Characterization of systematically selected organo-montmorillonites for polymer nanocomposites: Fid-Bau Portal

Characterization of systematically selected organo-montmorillonites for polymer nanocomposites

Jankovič, Ľuboš / Madejová, Jana / Komadel, Peter / Jochec-Mošková, Daniela / Chodák, Ivan

Abstract Eight carefully selected organoclays from monoalkyl- to tetraalkylammonium type were prepared from a sodium-saturated <2μm fraction of Jelšový Potok bentonite (Slovakia). Four samples contained 1–4 octylammonium chains, from monooctylammonium (1C8) to tetraoctylammonium (4C8). Two cations had chains with 16 carbons each, hexadecylammonium (1C16) and dihexadecyldimethylammonium (2C16). Two cations contained a benzene ring, either without reactive bonds (benzyltrimethylammonium, C10) or with a double bond in 4-vinylbenzyl-trimethylammonium (C12). The d 001 values depended on the size and structure of the organocation. The height of the interlayer space in the 1C8–4C8-Mt series increased from 0.45 to 1.68nm. 2C8 cation opened the interlayer space more than 1C16; 2C16 was more effective than 4C8. Expansion of only 0.55nm was obtained with C10 and C12. Mass losses between 150 and 800°C in N2 flow were 13–38% for 1C8–4C8-Mt and 40% for 2C16-Mt.

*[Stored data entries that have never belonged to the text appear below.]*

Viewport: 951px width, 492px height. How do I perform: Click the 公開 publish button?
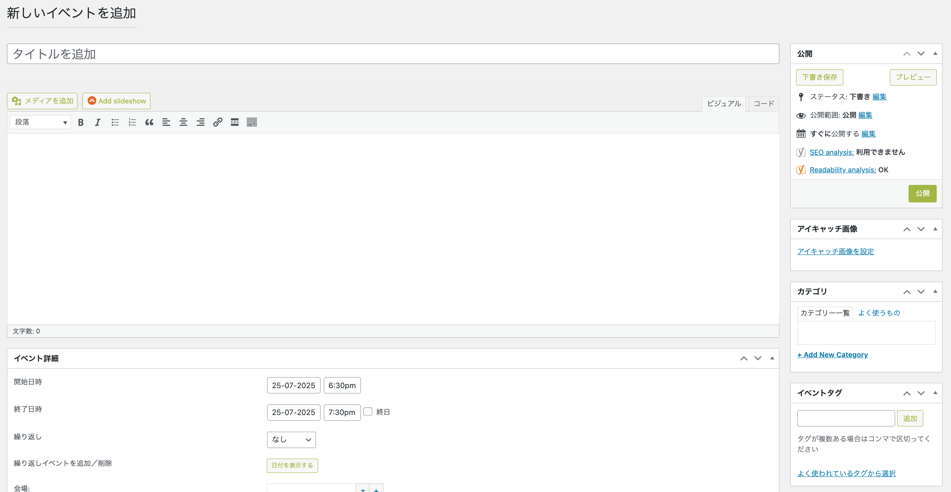922,193
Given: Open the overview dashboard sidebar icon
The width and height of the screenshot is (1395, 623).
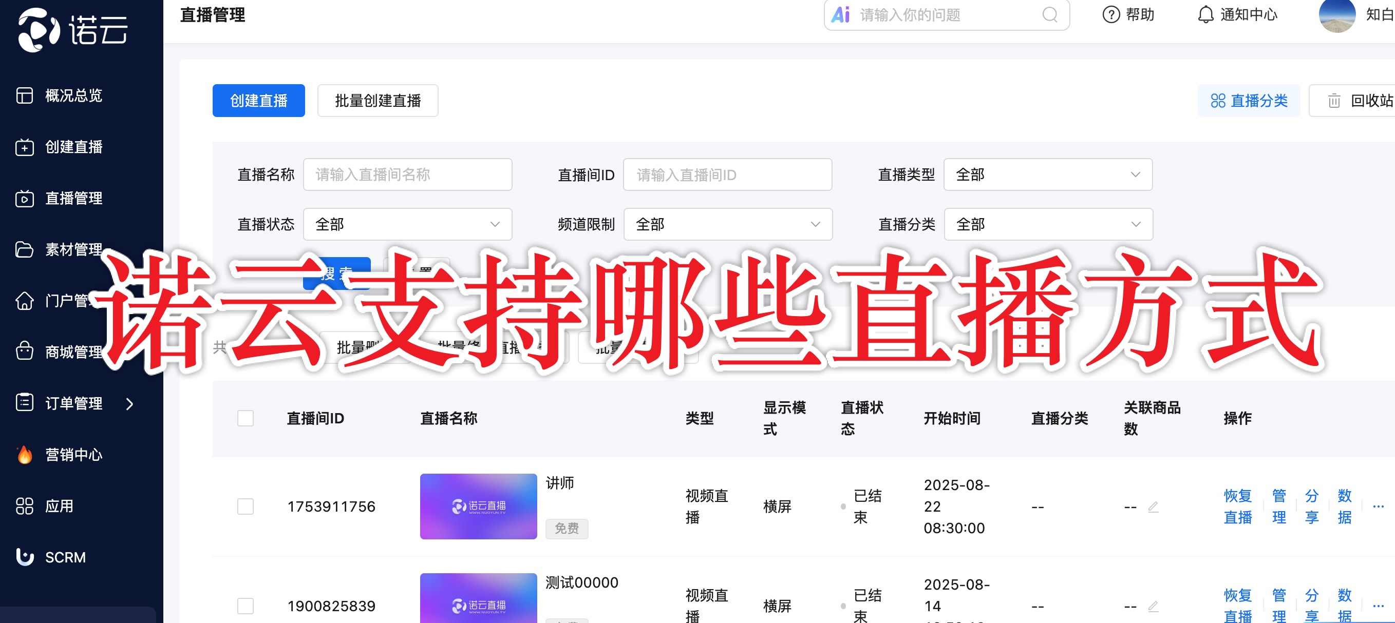Looking at the screenshot, I should pos(24,95).
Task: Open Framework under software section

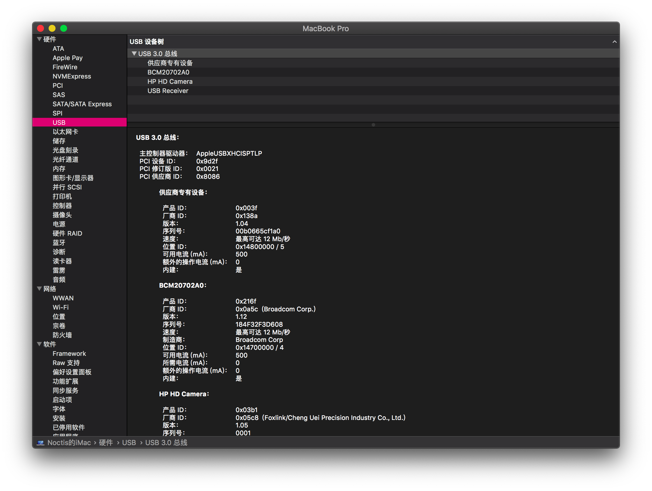Action: point(69,354)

Infrared (IR) spectra were similar for 1C8–4C8-Mt but different for the samples with 16C and 32C atoms due to altered ratios of CH3 and CH2 groups. Downward shift of the CH2 stretching bands with increasing size of the alkylammonium cation suggest that alkyl chains adopt more ordered structure. The suitability of the prepared materials to be used as fillers for polymer nanocomposites was assessed according to rheological measurements of dispersions in solvents taking solubility parameters as primary factors for comparison of particular solvent and polymer.

Research Highlights ► Alkyl- and aryl- ammonium surfactants intercalated in montmorillonite. ► Interlayer distances depend on the size and structure of organocations. ► Rheological data for compatibility of organoclays with polymeric matrix.